Zo heeft Satan in plaats van de gerechtigheid en volmaaktheid van de oneindige God - het ware voorwerp van aanbidding - en in plaats van de volmaakte rechtvaardigheid van zijn wet - de ware maatstaf voor hetgeen de mens kan bereiken - de zondige, dwalende natuur van de mens gesteld als het enige voorwerp van aanbidding, de enige grond voor het oordeel en de enige maatstaf voor het karakter. Dit is vooruitgang, maar niet naar boven, wèl naar beneden.

Het is een wet van het geestelijk en intellectueel leven dat wij door aanschouwen worden veranderd. De geest past zich geleidelijk aan aan de voorwerpen waarop hij zich concentreert. De geest wordt zoals datgene wat hij liefheeft en waarvoor hij eerbied heeft. De mens zal nooit uitstijgen boven zijn eigen maatstaf van reinheid, goedheid of waarheid. Wanneer het eigen-ik het hoogste ideaal is, zal hij nooit iets hogers bereiken, maar steeds dieper wegzinken. Alleen Gods genade kan de mens verheffen. Als de mens aan zichzelf wordt overgelaten, zal hij onvermijdelijk bergafwaarts gaan.

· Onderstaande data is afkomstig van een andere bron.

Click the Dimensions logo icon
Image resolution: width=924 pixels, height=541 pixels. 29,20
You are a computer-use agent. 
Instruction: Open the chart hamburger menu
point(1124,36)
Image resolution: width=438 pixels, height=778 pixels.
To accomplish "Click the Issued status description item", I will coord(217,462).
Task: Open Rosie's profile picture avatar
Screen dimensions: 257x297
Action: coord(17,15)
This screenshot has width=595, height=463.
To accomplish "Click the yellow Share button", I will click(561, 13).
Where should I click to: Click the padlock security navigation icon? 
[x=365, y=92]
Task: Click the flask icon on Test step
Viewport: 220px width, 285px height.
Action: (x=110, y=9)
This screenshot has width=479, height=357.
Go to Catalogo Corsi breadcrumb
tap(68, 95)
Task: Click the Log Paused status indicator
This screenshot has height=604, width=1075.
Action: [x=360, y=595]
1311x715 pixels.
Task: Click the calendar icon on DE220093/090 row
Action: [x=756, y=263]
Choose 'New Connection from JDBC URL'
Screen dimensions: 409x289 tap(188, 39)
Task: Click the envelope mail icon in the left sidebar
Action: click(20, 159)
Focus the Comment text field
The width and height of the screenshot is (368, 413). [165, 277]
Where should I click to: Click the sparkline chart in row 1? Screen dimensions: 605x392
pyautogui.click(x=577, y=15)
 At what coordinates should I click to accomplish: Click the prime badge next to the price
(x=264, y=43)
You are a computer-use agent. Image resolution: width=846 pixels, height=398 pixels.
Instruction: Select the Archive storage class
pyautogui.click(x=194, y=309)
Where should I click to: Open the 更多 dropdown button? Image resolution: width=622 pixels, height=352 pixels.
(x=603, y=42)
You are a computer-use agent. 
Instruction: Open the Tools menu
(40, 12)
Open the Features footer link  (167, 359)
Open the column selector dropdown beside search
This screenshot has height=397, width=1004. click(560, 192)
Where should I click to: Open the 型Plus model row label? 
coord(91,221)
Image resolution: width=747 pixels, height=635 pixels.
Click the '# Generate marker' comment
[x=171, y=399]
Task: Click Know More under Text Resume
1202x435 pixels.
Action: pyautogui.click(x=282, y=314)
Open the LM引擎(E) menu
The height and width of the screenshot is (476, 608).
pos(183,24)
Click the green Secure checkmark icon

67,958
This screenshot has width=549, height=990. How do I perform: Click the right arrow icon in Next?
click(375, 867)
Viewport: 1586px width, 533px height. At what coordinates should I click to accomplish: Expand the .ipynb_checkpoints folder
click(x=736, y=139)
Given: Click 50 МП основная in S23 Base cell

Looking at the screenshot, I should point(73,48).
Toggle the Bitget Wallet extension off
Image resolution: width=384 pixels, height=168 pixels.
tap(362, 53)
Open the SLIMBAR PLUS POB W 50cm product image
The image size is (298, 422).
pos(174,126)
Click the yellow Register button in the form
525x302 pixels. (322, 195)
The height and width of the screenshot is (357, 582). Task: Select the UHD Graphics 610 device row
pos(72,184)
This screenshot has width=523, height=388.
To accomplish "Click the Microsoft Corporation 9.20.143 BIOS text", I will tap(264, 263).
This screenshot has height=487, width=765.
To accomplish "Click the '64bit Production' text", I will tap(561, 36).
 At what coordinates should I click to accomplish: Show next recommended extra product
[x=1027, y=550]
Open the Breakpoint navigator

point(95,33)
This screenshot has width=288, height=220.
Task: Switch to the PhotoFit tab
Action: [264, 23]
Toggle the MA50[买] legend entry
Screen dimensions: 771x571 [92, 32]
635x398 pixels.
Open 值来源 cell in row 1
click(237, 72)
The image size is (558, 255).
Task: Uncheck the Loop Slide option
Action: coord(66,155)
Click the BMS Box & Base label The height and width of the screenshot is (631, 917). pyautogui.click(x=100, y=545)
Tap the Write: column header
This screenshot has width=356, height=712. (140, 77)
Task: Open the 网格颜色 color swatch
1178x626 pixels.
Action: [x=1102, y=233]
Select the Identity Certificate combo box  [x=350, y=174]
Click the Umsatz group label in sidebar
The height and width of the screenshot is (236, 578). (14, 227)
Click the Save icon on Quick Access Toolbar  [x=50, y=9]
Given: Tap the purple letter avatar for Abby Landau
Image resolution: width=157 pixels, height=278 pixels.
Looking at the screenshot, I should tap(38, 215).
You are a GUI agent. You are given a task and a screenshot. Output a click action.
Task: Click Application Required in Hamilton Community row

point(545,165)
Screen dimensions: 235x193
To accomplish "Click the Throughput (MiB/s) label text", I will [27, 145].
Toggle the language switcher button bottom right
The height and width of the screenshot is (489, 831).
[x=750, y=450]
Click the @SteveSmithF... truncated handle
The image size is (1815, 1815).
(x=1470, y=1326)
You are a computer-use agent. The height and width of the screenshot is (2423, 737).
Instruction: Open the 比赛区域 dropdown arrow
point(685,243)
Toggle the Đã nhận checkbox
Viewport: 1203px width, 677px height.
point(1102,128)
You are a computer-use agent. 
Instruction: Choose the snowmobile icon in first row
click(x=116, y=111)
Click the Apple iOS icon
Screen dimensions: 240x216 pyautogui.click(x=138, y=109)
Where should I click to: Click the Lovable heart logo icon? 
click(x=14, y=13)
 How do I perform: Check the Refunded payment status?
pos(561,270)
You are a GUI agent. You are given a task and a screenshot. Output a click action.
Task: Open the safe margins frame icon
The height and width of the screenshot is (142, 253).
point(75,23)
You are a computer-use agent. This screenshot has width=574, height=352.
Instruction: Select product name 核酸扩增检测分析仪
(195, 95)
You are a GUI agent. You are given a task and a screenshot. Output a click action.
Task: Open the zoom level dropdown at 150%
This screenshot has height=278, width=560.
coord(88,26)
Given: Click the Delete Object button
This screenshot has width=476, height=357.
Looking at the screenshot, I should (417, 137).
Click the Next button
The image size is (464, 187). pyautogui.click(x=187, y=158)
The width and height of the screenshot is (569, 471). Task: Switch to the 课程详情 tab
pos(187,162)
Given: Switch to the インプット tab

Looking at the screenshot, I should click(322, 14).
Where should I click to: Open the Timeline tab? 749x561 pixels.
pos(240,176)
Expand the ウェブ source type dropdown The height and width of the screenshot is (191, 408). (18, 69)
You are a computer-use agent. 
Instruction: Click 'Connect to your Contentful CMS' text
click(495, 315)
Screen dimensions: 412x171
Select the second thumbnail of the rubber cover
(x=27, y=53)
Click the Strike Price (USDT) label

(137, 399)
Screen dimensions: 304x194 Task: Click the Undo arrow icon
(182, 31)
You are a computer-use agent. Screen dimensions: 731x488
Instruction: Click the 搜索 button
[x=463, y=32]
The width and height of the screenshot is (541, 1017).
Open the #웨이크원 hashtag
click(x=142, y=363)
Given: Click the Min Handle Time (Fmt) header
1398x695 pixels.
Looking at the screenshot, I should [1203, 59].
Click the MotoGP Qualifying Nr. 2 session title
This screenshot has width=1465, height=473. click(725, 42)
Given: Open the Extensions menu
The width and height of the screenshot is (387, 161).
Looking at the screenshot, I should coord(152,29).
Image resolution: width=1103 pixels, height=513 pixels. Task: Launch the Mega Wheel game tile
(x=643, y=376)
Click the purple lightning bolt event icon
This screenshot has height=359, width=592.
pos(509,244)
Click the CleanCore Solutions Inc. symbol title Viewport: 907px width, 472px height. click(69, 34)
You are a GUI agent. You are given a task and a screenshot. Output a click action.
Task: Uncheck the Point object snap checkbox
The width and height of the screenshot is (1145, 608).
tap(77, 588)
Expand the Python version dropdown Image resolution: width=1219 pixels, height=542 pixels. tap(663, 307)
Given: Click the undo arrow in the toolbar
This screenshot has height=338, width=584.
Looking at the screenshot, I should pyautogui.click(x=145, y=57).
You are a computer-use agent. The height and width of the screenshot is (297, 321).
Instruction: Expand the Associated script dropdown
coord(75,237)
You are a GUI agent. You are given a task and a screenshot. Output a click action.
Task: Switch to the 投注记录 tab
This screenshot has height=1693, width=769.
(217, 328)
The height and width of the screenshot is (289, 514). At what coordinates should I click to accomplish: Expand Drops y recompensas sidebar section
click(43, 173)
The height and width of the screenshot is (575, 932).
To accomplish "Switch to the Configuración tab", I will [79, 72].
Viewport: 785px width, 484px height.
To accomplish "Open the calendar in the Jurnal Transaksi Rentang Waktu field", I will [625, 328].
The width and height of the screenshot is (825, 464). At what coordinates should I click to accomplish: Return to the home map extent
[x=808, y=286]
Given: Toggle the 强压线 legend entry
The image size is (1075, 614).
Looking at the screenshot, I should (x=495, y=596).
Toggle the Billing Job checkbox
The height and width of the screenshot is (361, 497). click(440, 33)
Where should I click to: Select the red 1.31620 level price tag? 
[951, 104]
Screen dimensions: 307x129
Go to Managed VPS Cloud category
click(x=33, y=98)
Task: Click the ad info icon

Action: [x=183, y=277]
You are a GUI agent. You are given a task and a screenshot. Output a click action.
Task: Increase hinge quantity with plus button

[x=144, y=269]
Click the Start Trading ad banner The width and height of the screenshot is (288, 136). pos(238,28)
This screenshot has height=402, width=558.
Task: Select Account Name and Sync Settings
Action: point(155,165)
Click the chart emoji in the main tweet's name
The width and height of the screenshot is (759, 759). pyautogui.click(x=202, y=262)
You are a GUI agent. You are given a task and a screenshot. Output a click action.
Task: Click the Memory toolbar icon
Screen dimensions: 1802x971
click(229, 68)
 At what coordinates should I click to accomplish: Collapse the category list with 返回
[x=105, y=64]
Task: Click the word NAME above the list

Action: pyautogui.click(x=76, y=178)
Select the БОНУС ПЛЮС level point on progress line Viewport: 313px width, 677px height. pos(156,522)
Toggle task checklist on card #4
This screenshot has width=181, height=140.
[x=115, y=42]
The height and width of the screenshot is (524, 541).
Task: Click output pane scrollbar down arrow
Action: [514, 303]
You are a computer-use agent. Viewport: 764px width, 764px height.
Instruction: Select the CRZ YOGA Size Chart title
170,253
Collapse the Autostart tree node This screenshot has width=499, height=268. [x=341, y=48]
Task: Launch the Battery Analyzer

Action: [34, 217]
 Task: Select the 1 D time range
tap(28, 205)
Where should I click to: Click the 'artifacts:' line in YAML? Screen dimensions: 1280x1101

De losbandigen, de genotzoekers en de zinnelijke naturen leren het spiritisme in een minder subtiele gedaante kennen dan de mensen die beschaafder zijn en op een hoger intellectueel peil staan. In zijn grovere vormen vinden ze datgene wat meer in overeenstemming is met hun neigingen. Satan bestudeert alles wat wijst op de zwakheid van de menselijke natuur, hij let op de zonden waartoe elk mens afzonderlijk geneigd is en zorgt er dan voor dat er meer dan genoeg kansen zijn om deze neiging tot het kwaad te bevredigen. Hij verleidt de mensen tot onmatigheid in dingen die op zichzelf wel geoorloofd zijn.

Door hun gebrek aan zelfbeheersing verzwakken ze echter hun lichamelijke, verstandelijke en zedelijke krachten. Duizenden heeft hij al in het verderf gestort en doet dat nog altijd omdat ze zelf toegeven aan hun hartstochten en op die manier hun eigen wezen verdierlijken. Om de kroon op zijn werk te zetten, verkondigt hij door bemiddeling van de geesten „dat ware kennis de mens boven elke wet stelt," „dat wat er is, goed is;" „dat God niet veroordeelt" en „dat alle zonden die zijn bedreven, onschuldig zijn." Wanneer de mensen er op deze manier toe gebracht worden te geloven dat hun begeerte de hoogste wet is, dat vrijheid gelijk staat met losbandigheid en dat de mens alleen aan zichzelf rekenschap moet afleggen, hoeven we ons er niet over te verwonderen dat verdorvenheid en zedenbederf overal welig tieren.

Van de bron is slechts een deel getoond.